What you should do: Lines with the word "Given" in them are the ones to copy from the records.

Records to process:
::::::::

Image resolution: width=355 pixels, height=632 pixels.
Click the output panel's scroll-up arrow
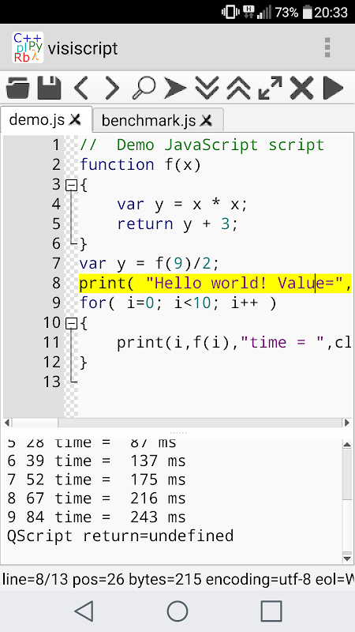pos(347,444)
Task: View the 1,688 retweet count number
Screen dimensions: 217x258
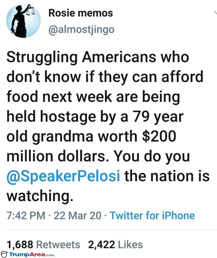Action: click(20, 244)
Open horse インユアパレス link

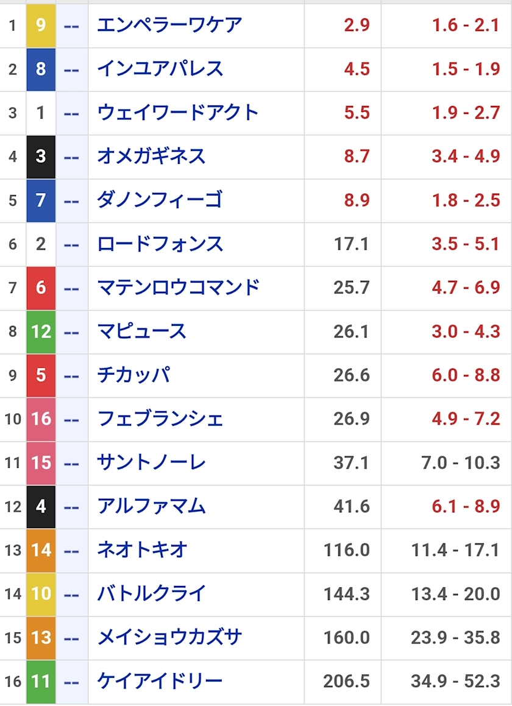160,69
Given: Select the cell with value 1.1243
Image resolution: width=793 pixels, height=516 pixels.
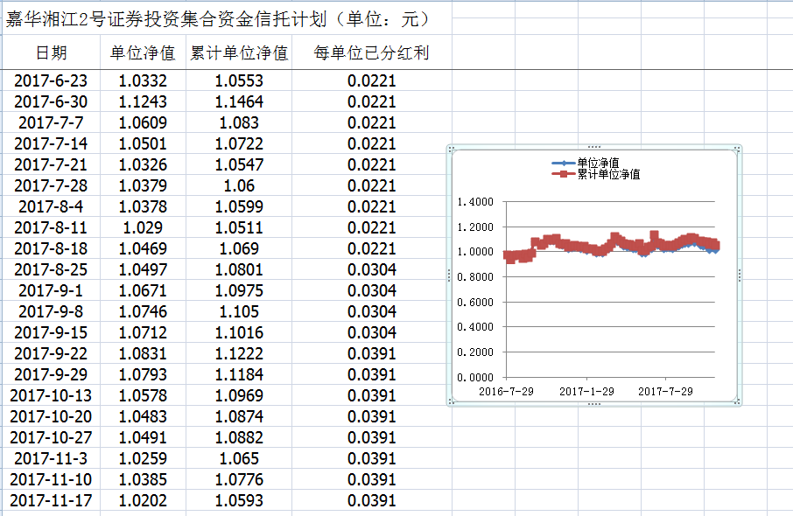Looking at the screenshot, I should [143, 101].
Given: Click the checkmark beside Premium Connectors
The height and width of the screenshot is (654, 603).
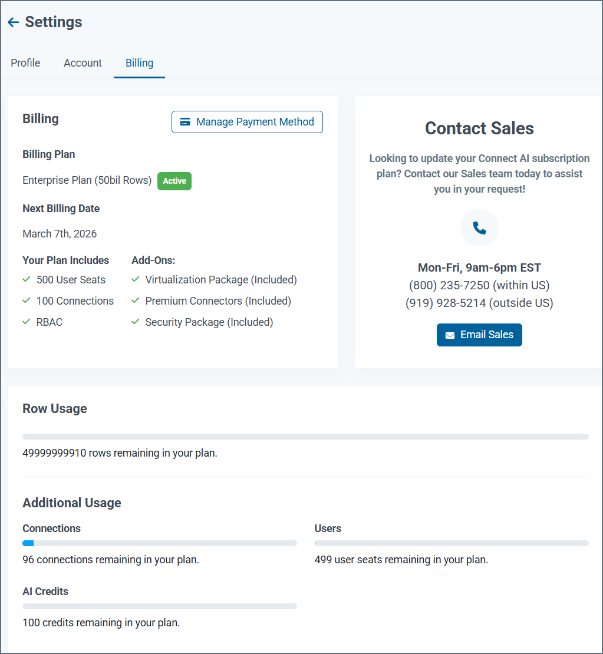Looking at the screenshot, I should (135, 300).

::::::::

Written answer:
Given: Select the cell with value 1.1243
Given: Click the checkmark beside Premium Connectors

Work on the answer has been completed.